··· Material provided

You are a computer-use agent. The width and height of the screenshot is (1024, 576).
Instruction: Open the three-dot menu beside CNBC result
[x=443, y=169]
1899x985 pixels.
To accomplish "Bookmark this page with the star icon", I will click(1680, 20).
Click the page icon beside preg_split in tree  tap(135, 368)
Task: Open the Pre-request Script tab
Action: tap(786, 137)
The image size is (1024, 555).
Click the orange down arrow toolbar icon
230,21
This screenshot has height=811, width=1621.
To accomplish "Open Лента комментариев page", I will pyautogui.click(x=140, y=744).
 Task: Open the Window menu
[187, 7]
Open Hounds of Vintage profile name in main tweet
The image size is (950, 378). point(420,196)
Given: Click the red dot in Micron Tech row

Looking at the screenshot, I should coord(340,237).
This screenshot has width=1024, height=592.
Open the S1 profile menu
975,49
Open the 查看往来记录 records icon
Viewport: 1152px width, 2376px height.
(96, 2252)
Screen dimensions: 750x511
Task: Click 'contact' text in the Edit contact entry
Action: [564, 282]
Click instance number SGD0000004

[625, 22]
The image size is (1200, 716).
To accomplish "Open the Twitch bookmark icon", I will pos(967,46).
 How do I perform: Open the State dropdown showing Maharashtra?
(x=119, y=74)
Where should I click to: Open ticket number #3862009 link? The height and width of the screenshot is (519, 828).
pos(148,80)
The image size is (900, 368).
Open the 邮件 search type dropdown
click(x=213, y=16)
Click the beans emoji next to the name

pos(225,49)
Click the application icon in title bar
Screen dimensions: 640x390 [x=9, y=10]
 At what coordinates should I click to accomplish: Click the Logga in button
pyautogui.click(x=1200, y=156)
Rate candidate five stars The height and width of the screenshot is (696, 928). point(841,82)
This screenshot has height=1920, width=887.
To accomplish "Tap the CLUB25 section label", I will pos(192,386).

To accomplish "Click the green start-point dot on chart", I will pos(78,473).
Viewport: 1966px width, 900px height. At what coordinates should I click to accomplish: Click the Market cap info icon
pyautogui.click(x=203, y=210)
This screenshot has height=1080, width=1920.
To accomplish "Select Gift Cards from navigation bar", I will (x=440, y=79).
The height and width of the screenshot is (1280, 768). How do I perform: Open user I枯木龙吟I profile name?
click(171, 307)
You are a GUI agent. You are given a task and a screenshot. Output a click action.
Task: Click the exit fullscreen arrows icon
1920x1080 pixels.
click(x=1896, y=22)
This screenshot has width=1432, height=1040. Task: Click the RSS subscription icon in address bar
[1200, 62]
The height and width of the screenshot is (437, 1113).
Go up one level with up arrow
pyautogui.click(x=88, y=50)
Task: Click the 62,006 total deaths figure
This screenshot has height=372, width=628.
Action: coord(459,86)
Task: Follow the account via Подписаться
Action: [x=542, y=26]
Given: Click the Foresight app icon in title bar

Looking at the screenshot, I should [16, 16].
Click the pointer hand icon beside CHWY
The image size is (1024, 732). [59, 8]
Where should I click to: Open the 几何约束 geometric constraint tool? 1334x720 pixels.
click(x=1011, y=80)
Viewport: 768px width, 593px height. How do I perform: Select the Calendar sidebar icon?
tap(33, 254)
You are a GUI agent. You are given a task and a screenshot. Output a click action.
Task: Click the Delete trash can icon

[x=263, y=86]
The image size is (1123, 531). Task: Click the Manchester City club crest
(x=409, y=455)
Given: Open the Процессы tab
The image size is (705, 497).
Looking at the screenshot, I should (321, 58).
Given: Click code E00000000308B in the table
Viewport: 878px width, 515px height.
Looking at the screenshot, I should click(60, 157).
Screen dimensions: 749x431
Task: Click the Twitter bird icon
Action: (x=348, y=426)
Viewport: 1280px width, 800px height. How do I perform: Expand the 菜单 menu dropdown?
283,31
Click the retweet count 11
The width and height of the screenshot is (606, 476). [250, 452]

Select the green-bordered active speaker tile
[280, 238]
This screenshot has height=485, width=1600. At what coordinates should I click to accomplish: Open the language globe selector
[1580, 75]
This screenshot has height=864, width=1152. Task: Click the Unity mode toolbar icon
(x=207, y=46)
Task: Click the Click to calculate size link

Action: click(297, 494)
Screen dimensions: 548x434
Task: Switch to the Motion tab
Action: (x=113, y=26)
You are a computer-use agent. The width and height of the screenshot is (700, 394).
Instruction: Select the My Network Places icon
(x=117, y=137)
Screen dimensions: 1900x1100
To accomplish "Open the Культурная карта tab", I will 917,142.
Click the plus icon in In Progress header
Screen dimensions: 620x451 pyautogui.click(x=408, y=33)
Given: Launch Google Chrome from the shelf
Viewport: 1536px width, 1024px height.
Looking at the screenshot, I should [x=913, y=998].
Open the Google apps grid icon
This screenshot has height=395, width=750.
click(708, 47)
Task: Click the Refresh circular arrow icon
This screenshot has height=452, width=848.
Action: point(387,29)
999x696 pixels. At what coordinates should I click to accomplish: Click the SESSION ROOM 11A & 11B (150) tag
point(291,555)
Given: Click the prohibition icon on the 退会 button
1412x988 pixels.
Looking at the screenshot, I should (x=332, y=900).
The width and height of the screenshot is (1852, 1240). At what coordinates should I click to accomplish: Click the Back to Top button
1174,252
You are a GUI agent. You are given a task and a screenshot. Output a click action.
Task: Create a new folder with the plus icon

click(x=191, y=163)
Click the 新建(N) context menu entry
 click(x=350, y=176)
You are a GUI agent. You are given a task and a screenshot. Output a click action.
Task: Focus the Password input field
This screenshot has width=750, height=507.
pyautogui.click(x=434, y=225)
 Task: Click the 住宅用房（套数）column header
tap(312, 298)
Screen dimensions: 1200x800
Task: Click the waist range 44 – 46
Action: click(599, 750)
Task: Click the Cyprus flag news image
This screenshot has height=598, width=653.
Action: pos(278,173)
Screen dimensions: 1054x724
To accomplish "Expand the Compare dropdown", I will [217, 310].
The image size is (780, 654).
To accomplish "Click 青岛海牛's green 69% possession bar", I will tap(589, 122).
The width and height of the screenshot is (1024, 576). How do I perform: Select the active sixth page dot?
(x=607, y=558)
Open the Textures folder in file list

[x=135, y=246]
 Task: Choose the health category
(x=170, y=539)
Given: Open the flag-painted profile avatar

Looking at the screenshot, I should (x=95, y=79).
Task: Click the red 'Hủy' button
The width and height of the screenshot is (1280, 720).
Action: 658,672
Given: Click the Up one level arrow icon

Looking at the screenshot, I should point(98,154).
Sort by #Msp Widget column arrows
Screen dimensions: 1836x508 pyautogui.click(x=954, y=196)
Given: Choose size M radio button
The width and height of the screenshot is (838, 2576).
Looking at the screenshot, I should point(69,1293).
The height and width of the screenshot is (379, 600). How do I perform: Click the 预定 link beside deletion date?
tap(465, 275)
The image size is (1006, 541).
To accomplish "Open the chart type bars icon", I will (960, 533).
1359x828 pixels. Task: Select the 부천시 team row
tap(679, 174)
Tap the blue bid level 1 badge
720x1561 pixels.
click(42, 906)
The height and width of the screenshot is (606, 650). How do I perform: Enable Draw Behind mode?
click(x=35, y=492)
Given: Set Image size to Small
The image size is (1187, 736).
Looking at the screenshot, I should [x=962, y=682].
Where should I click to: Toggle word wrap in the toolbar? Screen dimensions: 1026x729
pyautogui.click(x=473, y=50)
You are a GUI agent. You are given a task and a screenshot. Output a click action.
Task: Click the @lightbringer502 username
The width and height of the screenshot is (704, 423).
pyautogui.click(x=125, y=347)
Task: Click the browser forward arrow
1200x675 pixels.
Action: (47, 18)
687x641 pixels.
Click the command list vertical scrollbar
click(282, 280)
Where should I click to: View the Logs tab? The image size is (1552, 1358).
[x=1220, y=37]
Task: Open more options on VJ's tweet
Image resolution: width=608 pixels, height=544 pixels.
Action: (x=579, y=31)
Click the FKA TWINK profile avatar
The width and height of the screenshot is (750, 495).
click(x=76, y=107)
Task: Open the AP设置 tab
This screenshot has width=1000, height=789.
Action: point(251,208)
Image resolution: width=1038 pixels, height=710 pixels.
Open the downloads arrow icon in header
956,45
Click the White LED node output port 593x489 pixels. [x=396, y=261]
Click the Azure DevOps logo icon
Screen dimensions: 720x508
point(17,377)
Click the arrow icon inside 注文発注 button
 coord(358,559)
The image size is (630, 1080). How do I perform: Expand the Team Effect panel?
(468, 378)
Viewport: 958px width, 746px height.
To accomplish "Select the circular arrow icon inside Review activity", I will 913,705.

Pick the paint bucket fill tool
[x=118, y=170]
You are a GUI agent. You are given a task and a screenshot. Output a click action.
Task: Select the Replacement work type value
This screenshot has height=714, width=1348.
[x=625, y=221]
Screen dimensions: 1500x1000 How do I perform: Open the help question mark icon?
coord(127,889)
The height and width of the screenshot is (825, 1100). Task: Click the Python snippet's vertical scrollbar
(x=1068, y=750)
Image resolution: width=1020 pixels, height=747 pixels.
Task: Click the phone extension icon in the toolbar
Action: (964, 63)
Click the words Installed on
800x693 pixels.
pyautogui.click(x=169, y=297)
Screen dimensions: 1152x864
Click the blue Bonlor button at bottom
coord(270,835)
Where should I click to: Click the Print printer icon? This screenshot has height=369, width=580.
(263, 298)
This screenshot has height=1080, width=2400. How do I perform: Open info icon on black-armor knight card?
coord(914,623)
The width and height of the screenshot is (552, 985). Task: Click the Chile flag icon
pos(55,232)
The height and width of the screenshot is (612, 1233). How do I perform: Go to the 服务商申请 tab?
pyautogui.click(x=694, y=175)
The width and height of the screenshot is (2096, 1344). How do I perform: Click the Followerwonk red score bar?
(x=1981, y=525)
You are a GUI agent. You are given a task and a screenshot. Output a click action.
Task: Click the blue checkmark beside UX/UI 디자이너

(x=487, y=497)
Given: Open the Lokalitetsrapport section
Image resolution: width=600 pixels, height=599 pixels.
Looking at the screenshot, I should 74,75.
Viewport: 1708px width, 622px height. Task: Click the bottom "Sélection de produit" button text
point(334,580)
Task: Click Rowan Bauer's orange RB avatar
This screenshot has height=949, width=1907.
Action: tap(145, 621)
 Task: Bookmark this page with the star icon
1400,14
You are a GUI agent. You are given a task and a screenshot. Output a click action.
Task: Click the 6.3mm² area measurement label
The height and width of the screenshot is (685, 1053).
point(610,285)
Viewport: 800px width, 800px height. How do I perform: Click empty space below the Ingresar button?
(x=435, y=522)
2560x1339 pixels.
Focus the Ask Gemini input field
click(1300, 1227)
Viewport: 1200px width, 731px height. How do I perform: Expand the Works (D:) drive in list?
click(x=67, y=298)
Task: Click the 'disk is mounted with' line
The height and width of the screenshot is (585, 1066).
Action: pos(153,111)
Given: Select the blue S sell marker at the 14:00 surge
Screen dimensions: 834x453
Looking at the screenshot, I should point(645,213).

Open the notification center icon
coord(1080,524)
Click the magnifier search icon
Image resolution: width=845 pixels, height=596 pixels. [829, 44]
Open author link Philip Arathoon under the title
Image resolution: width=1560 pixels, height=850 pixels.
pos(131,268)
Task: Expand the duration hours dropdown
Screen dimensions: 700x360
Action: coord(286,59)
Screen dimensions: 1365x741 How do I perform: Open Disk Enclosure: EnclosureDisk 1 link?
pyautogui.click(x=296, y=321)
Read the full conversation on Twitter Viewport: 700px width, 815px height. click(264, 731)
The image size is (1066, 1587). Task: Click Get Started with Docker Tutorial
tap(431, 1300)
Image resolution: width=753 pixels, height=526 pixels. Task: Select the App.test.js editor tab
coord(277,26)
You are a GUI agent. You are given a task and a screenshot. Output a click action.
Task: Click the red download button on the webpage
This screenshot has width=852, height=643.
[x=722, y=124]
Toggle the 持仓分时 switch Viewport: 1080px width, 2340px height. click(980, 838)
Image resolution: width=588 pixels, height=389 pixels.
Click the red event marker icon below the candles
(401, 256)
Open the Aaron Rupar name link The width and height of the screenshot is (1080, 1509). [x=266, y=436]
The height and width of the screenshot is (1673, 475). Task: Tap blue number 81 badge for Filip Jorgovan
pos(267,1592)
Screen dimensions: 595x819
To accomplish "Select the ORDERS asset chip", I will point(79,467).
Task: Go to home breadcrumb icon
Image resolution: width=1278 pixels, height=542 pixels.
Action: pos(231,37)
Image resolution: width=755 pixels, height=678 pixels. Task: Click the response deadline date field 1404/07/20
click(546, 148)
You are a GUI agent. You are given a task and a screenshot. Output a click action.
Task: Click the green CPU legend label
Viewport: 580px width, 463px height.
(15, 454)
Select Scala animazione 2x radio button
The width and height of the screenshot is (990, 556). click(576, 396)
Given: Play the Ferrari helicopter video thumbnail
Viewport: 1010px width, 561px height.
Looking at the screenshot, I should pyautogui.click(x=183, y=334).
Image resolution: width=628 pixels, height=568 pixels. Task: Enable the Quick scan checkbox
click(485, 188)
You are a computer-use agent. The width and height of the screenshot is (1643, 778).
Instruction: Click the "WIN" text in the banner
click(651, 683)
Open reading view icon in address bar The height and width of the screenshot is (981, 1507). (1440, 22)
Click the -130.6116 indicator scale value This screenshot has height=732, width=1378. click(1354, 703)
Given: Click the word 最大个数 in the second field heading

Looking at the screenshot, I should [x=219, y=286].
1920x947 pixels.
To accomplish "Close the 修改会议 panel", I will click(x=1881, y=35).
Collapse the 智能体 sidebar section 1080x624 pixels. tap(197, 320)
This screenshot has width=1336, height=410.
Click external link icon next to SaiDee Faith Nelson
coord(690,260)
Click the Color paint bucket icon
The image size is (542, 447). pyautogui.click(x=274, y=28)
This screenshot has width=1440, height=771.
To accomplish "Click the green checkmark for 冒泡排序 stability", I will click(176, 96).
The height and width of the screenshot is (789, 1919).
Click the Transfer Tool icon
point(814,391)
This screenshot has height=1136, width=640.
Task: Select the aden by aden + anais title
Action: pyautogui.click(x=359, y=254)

······

* What you have to do
Please state how many lines in the records above hold the word "value", giving only the number.

* Solution for this problem
2